Je ne sais pas ce que j’aurais fait si j’avais été à la place de Li, mais je peux garantir que je ne l’aurais pas pris aussi bien qu’elle. 

En même temps, je suis pleine d’espoir. J’ai de l’espoir parce que le sacrifice et la souffrance des femmes comme Li ne sont pas inutiles. Li a été une pionnière de l’ordination des femmes anglicanes de sorte que la Révérende Emily Onyango et d’autres puissent suivre l’appel de Dieu plus librement. 

Je prie maintenant pour que, avec la même audace, le même dévouement et la même conviction que Li, nous continuions à éclairer le chemin pour celles qui viennent après nous. 

L’histoire de Li n’est pas encore terminée. Restez à l’écoute pour la deuxième partie qui arrive la semaine prochaine !

Christy CHIA

Traduction : Valentin DOS SANTOS

Cet article a été premièrement publié, le 03 mars 2021 en anglais sur le blog Mutuality de CBE International (www.cbeinternational.org) que nous remercions chaleureusement pour la permission de le traduire et republier.


Références

[1] Il existe un long héritage de femmes évangélistes et ministres chinoises – appelées Bible Women – qui ont jeté les bases d’une Église chinoise autonome. Christy Chia, “The Lasting Impact of Chinese Bible Women, 1860-1949,” WCIU Journal (2020), en ligne : https://wciujournal.wciu.edu/women-in-international-development/2020/12/4/the-lasting-impact-of-chinese-bible-women-18601949.  
[2] Florence Tim Oi Li and Ted Harrison, Much Beloved Daughter (London: Darton, Longman & Todd Ltd., 1985), p. 17.
[3] La seconde guerre sino-japonaise (1937-1945) fera plus tard partie de la Seconde Guerre mondiale (1939-1945).
[4] Florence Tim Oi Li and Ted Harrison, op. cit., p. 24.
[5] Florence Tim Oi Li and Ted Harrison, op. cit., pp. 34, 40.
[6] Florence Tim Oi Li and Ted Harrison, op. cit., pp. 51, 52.

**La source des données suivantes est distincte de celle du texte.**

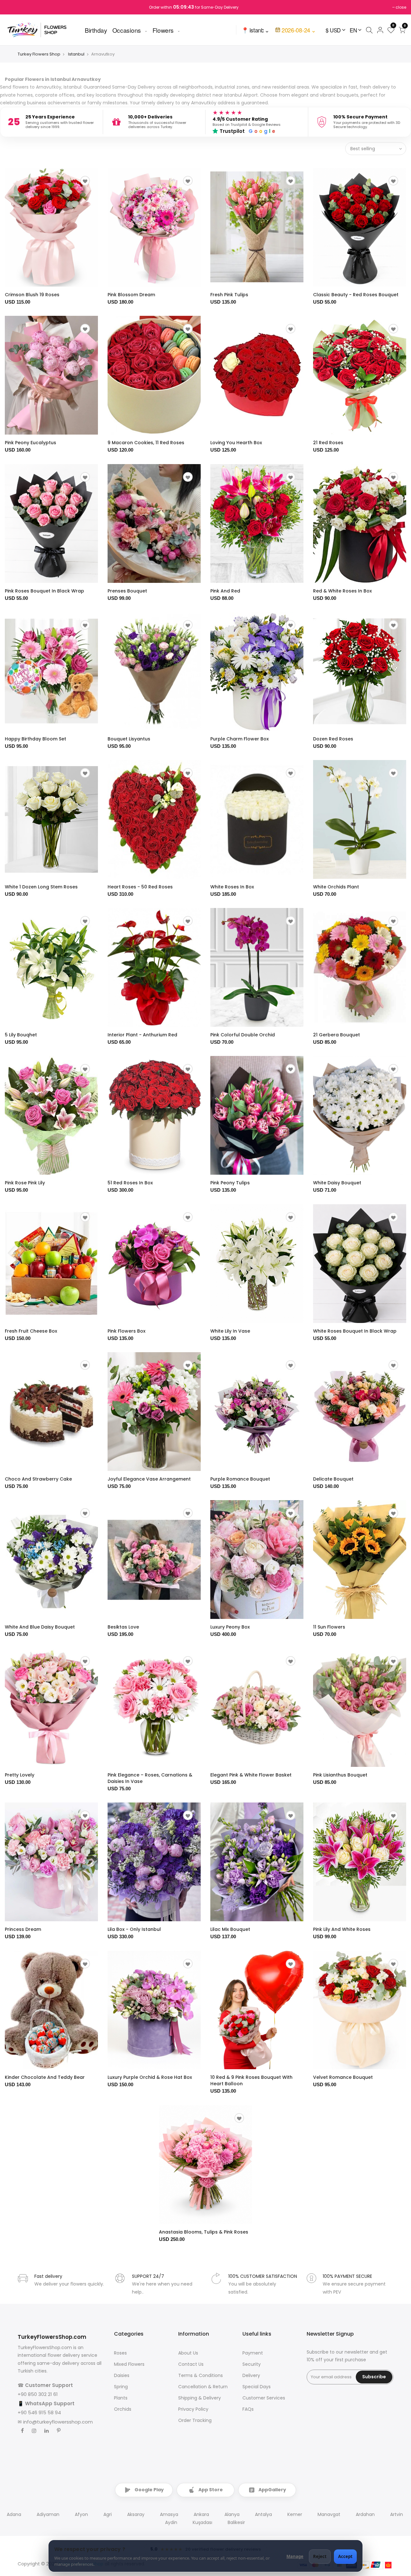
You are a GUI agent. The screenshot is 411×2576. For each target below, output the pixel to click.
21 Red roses (328, 442)
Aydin (171, 2522)
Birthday (96, 29)
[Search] (369, 30)
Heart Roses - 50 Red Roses (140, 887)
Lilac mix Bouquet (230, 1929)
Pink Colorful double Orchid (242, 1035)
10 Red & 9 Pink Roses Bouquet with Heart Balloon (251, 2080)
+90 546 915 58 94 (39, 2412)
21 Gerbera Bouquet (336, 1035)
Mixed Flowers (129, 2364)
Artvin (396, 2514)
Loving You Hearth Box (236, 442)
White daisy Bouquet (337, 1183)
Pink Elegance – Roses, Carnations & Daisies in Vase (150, 1778)
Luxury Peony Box (230, 1627)
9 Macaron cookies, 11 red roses (146, 442)
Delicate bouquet (333, 1479)
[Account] (380, 30)
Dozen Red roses (333, 739)
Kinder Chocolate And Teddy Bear (45, 2077)
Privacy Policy (193, 2409)
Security (251, 2364)
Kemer (294, 2514)
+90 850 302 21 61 (38, 2394)
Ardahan (365, 2514)
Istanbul (76, 54)
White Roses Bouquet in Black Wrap (355, 1331)
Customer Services (263, 2398)
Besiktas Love (123, 1627)
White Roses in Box (232, 887)
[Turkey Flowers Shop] (41, 30)
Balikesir (236, 2522)
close (401, 7)
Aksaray (135, 2514)
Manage (294, 2556)
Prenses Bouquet (127, 591)
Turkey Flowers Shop (39, 54)
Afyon (81, 2514)
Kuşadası (202, 2522)
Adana (14, 2514)
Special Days (256, 2386)
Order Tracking (195, 2420)
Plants (120, 2398)
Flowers (163, 29)
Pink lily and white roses (342, 1929)
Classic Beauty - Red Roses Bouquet (355, 294)
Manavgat (329, 2514)
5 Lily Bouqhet (21, 1035)
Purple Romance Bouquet (240, 1479)
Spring (121, 2386)
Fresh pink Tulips (229, 294)
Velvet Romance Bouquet (343, 2077)
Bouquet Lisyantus (129, 739)
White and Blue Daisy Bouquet (40, 1627)
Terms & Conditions (200, 2375)
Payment (252, 2353)
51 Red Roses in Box (130, 1183)
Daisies (121, 2375)
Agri (107, 2514)
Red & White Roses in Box (342, 591)
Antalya (263, 2514)
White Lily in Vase (230, 1331)
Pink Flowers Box (126, 1331)
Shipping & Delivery (199, 2398)
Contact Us (191, 2364)
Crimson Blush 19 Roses (32, 294)
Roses (120, 2353)
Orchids (122, 2409)
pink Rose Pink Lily (25, 1183)
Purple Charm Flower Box (239, 739)
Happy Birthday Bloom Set (35, 739)
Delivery (251, 2375)
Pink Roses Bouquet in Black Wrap (44, 591)
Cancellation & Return (203, 2386)
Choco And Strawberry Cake (38, 1479)
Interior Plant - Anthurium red (142, 1035)
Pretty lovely (19, 1775)
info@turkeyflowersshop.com (58, 2421)
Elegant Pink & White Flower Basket (251, 1775)
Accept (345, 2556)
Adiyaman (48, 2514)
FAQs (248, 2409)
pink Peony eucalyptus (30, 442)
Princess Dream (23, 1929)
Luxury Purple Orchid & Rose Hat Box (150, 2077)
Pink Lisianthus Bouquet (340, 1775)
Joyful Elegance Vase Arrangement (149, 1479)
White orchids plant (336, 887)
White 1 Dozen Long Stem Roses (41, 887)
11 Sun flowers (329, 1627)
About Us (188, 2353)
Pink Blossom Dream (131, 294)
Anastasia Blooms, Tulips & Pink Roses (203, 2232)
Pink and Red (225, 591)
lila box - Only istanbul (134, 1929)
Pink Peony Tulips (230, 1183)
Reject (320, 2556)
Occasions (126, 29)
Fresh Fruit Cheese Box (31, 1331)
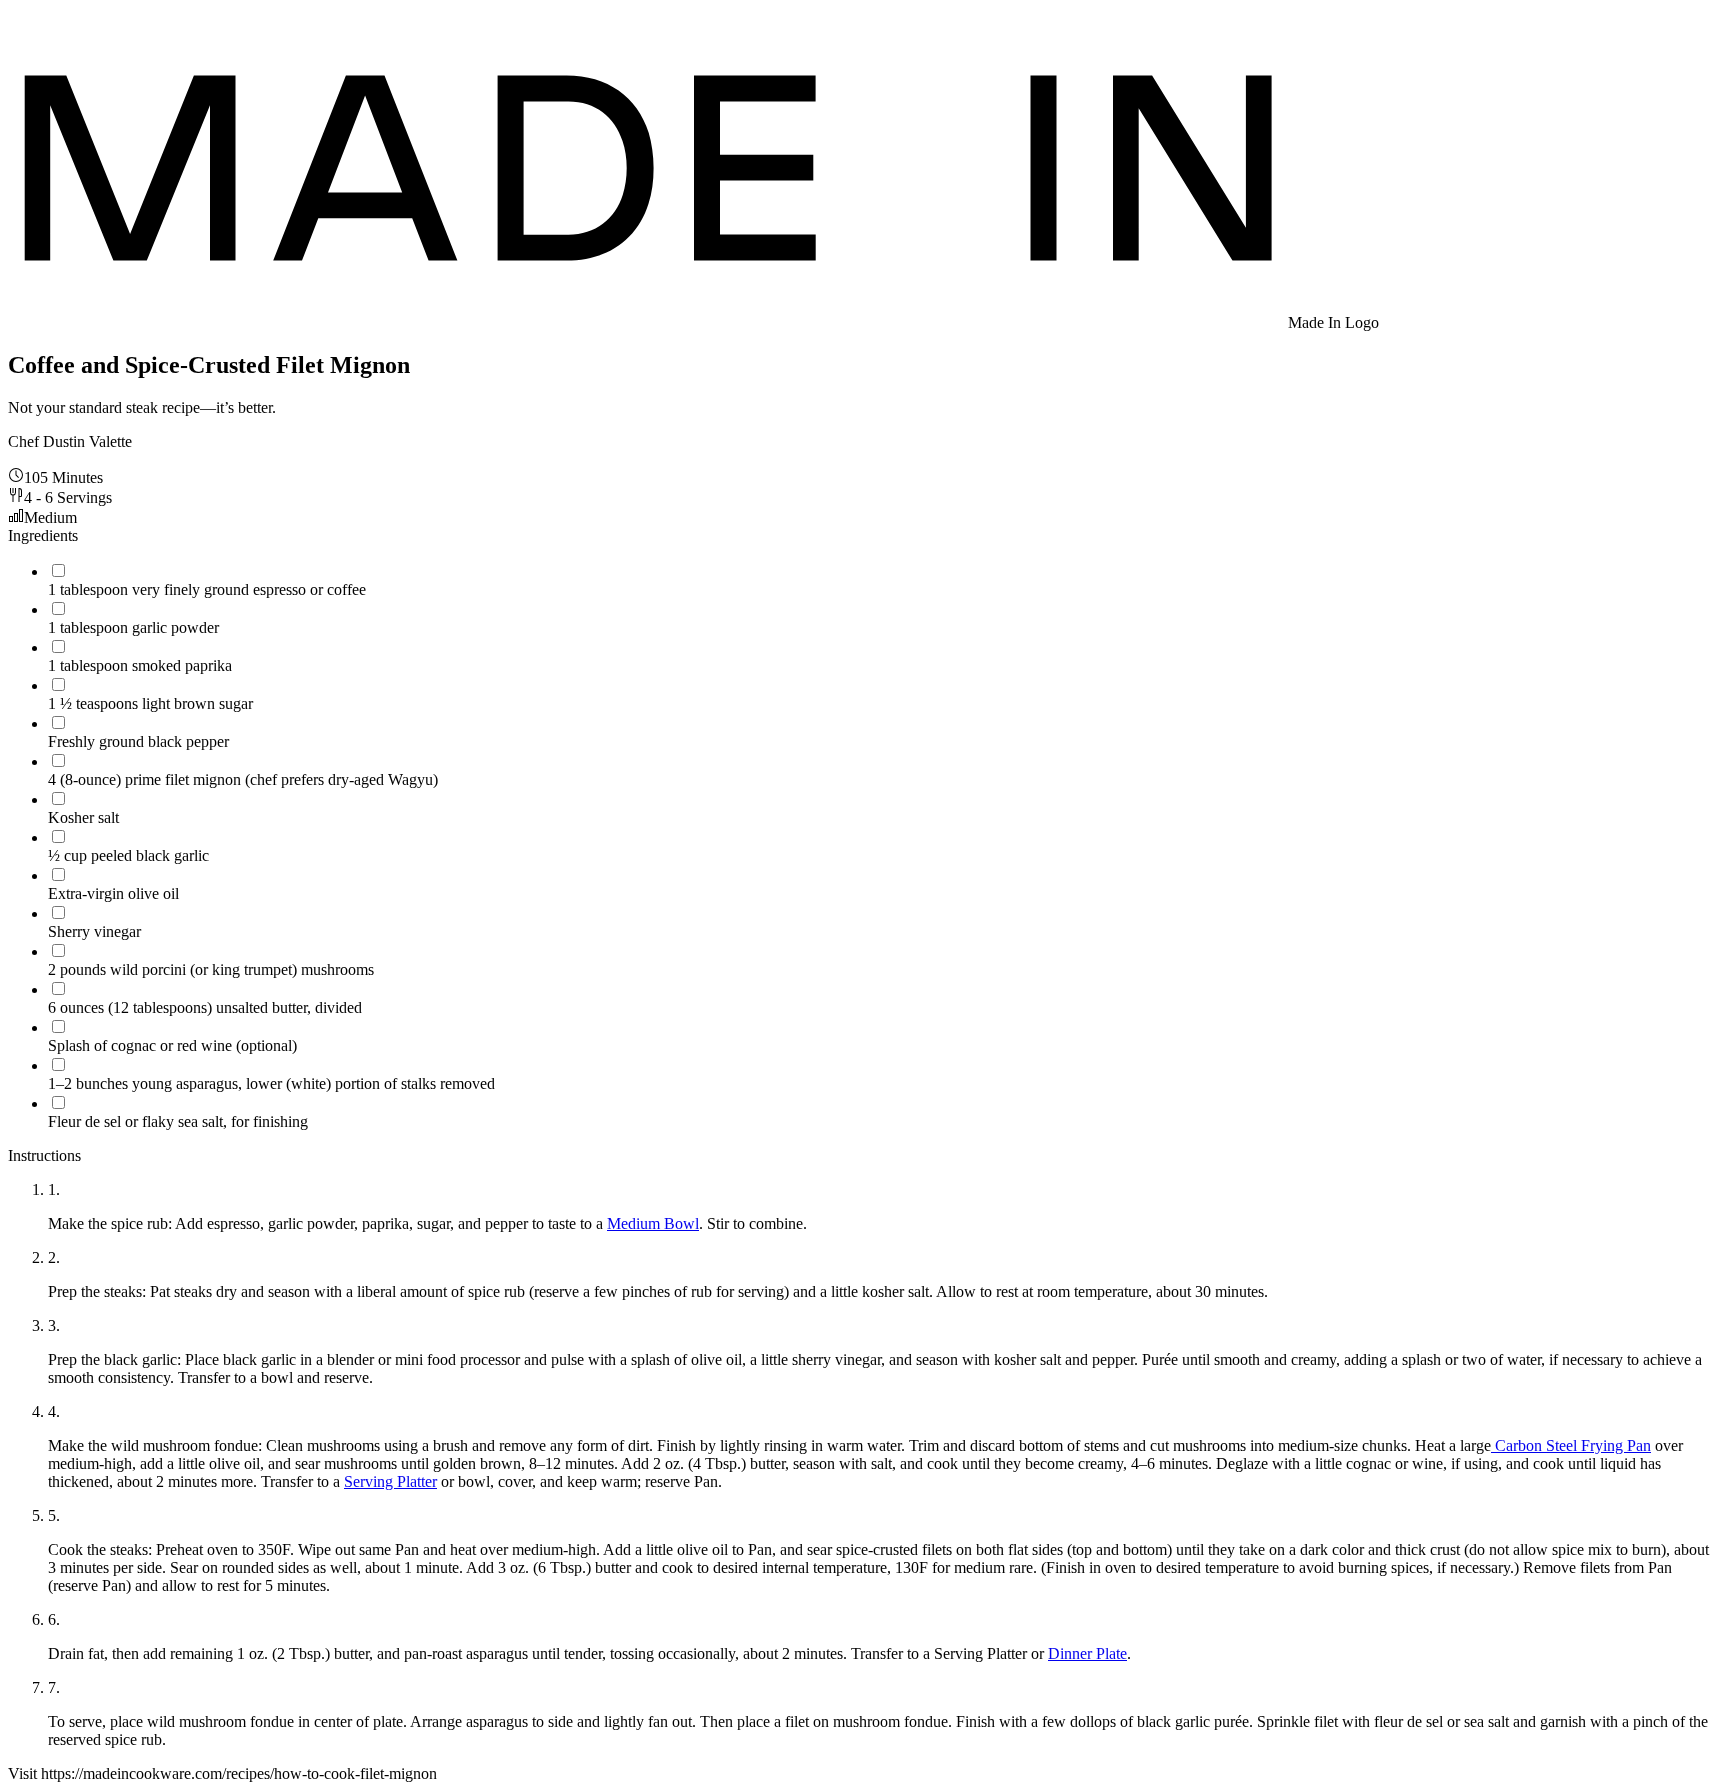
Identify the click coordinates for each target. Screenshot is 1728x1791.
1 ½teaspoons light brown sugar (150, 703)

Note de l’éditeur de la version anglaise : cet article est le quatrième de notre série 2021 sur le « Mois de l’histoire des Noirs » et le « Mois de l’histoire des femmes ». Pendant les mois de février et mars 2021, le Blog Mutuality a publié des articles sur les femmes noires et les femmes de couleur à travers l’histoire chrétienne, afin de raconter et de redire les histoires de nos ancêtres de la foi qui sont souvent négligées ou mal représentées par les livres d’histoire. Nous espérons que cette série d’articles vous donnera envie de continuer à en apprendre davantage sur les femmes égalitariennes qui ont lutté pour l’égalité ordonnée par Dieu et sur les façons dont nous pouvons poursuivre l’œuvre qu’elles ont commencée.